Perhaps you are wondering why any rational person would choose to participate in or initiate a project that from its onset is clearly doomed to fail. The answer has to do with the adaptive strategies we use in order to survive in highly competitive and schedule driven corporate environments.
When performing a post mortem, most death march software projects typically exhibit the same pathology. The prominent finding is that the team has worked twice as hard and/or twice as long as would be expected in a “normal” project. So for example, if a normal work week is 45 hours, then a death march project team works 15-hour days, six days a week for a 80 hour week. Of course, thanks to a steady diet of caffeine and management coercion, the pressure within the team eventually escalates beyond control and leads to project meltdown.
The psychological drivers behind the willingness of individuals to join what is clearly a long and drawn out sadomasochistic exercise stems from the strong disdain that many of us have for organizational politics and our refusal to take any part in it.
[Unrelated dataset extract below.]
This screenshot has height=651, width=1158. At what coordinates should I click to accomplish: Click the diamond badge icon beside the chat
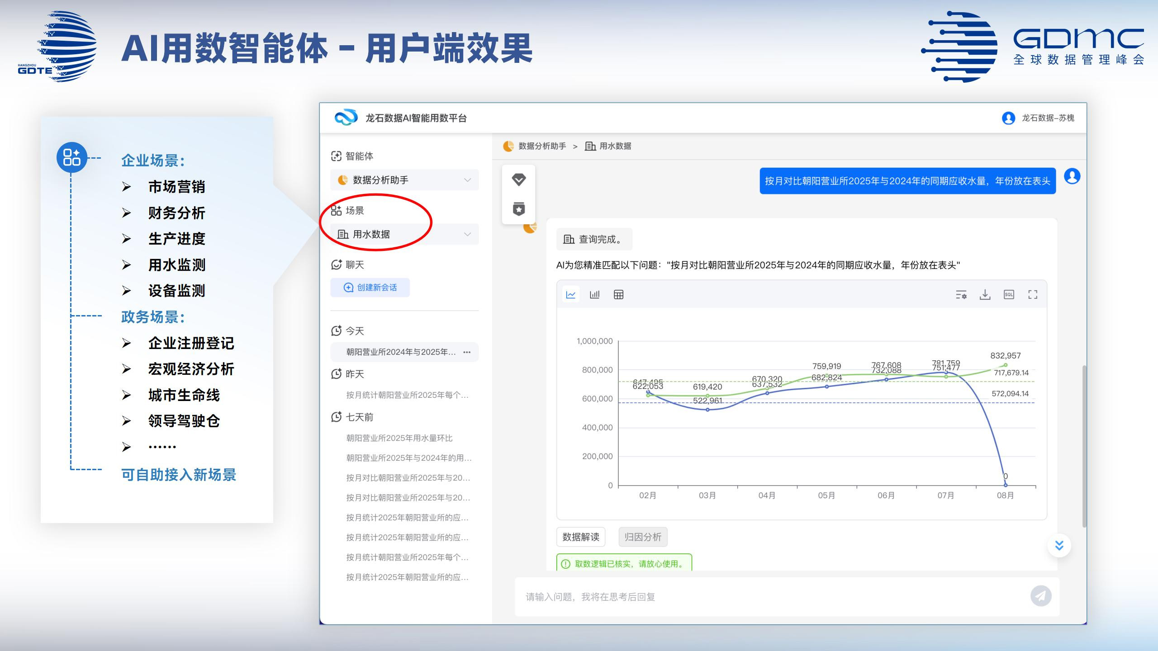click(518, 179)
Unfortunately, by not participating in the political horse trading, we sacrifice our ability to effectively influence these irrational projects and leave all the decisions to corporate politicians who have little stake in the actual development effort.
Scott Adams, commented on this form of irrational behavior:
“Nothing defines humans better than their willingness to do irrational things in the pursuit of phenomenally unlikely payoffs. This is the principle behind lotteries and dating…”
Having reached this realization myself, I eventually started wondering if there were any early signs or warnings that could help identify an imminent death march. After some introspection and reexamination of previous projects, I have come to conclude that any of the following three (individual or combined) project scenarios will almost guarantee the formation of a death march:
- Naivety of Youth—The schedule has been compressed to less than half the amount estimated based on previous delivery; so for example a project that would normally be expected to take six months will be set to be delivered in three months or less. This form of a death march is most common in ra-ra speech environments and “Internet time” startups that naively believe that when it comes to their ability to deliver the “sky is the limit”.
- The Senility of Old Age—The development team has been reduced to operate at half the capacity. This may have come about as a result of management’s belief that a new development language, framework or technologies will double the team’s productivity. This is often seen in older companies that are downsizing while at the same time transitioning from one technology to another.
- Offshoring Hell—The budget for the project has been cut in half because the business believes that offshoring it is a cheaper alternative. In this scenario, the project manager is informed by the business unit sponsoring the project that it’s a “take it or leave it deal” and if the development manager doesn’t accept the budgetary constraints the business unit will offshore the entire project for less. Thus, in an attempt to save his team from the chopping block, the development manager accepts an impossible challenge.
Another interesting side effect of this type of project is that as soon as management finally realizes that the project is going nowhere fast, they try to salvage it by throwing additional offshore resources at it, which leads to further delays (Brooks’s law).
It is true that many of the contributing factors to a death march may be beyond your control, but if you find yourself involved in one of these coveted assignments don’t panic, take notice. Contrary to the advice dispensed by some purists (i.e. transfer to another team), being assigned to such a project doesn’t mean that you should abandon it or quit your job. My advice is to keep your ethics and personal priorities separate from the politics of the project. Do your best to contribute to the success of the development, but in so doing be sure to set your manager’s expectations to realistic levels.
State your concerns in a non-argumentative and level headed manner and clearly communicate your conditions for participating in the project in terms of exactly how much overtime you will agree to and your willingness to work weekends and holidays.
Without advocating or orchestrating a mutiny, encourage your team members to speak their minds as well. In these ways, although you may not be able to cancel the project, you will likely succeed in regaining some control over it and reduce the amount of stress everyone on your team incurs.